### [Cosa farai]
A. Ricopia parola per parola il brano su Sinatra da "Frank Sinatra, antirazzista" a "se non rivoluzionario.", entrambi compresi.
B. Per ogni affermazione, di' se è in accordo con il brano su Sinatra: rispondi sì o no e cita alla lettera le parole del brano che lo decidono. (i) Il concerto al New York Paramount Theater si tenne nell'ottobre del 1944. (ii) Sinatra fece campagna per il presidente Roosevelt nel 1948. (iii) Sinatra diede il nome Franklin a una figlia.
::: Brano scelto :::
Frank Sinatra, antirazzista
The Voice Sempre orgoglioso delle sue origini italiane, contribuì all'affermazione dei diritti civili
The Voice Sempre orgoglioso delle sue origini italiane, contribuì all'affermazione dei diritti civili
Il concerto di Sinatra al New York Paramount Theater nell’ottobre del 1944 fu «senza precedenti nella cultura americana dei mass media e provocò un tumulto tra le sue giovanissime fan.» Egli divenne la «più grande star nel numero più grande di media di chiunque altro al mondo» e «…avrebbe cambiato in modo permanente l’immagine degli italo-americani.» Sinatra ebbe dunque un grande impatto sulla musica e sul cinema, sui modelli di genere e gli atteggiamenti socio-politici, sempre con un approccio innovativo – se non rivoluzionario.
Sin dall’infanzia, Sinatra era stato sensibile al pregiudizio anti-italiano e alle sue origini razziali. Da Democratico impegnato fece campagna per il presidente Franklin D. Roosevelt nel 1944 e registrò una serie di spot per il Democratic National Committe, facendo generose donazioni. (E chiamò suo figlio Franklin in onore di Fdr)
::: Dati :::
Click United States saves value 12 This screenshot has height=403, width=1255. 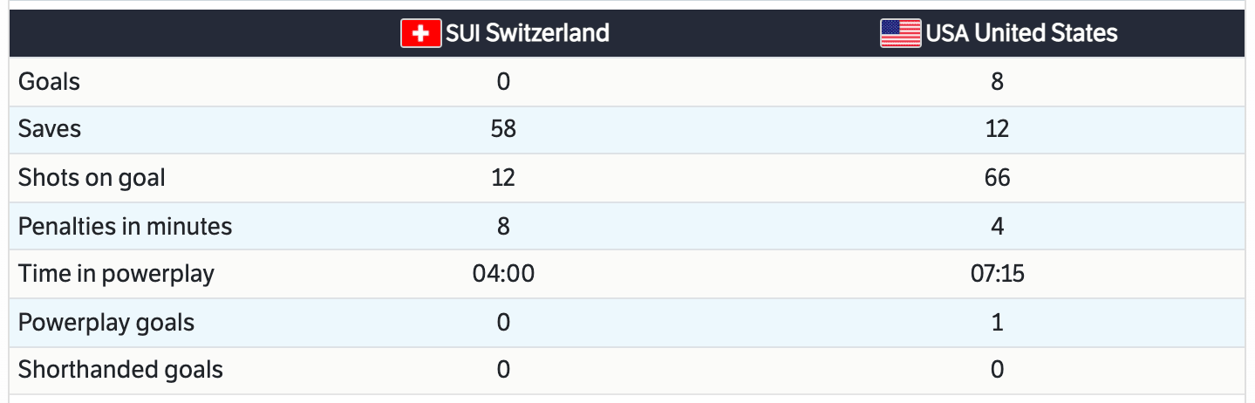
:::
### [Risposte attese]
A.
Frank Sinatra, antirazzista
The Voice Sempre orgoglioso delle sue origini italiane, contribuì all'affermazione dei diritti civili
The Voice Sempre orgoglioso delle sue origini italiane, contribuì all'affermazione dei diritti civili
Il concerto di Sinatra al New York Paramount Theater nell’ottobre del 1944 fu «senza precedenti nella cultura americana dei mass media e provocò un tumulto tra le sue giovanissime fan.» Egli divenne la «più grande star nel numero più grande di media di chiunque altro al mondo» e «…avrebbe cambiato in modo permanente l’immagine degli italo-americani.» Sinatra ebbe dunque un grande impatto sulla musica e sul cinema, sui modelli di genere e gli atteggiamenti socio-politici, sempre con un approccio innovativo – se non rivoluzionario.

B.
(i) Sì: "Il concerto di Sinatra al New York Paramount Theater nell’ottobre del 1944"
(ii) No: "fece campagna per il presidente Franklin D. Roosevelt nel 1944"
(iii) No: "E chiamò suo figlio Franklin in onore di Fdr"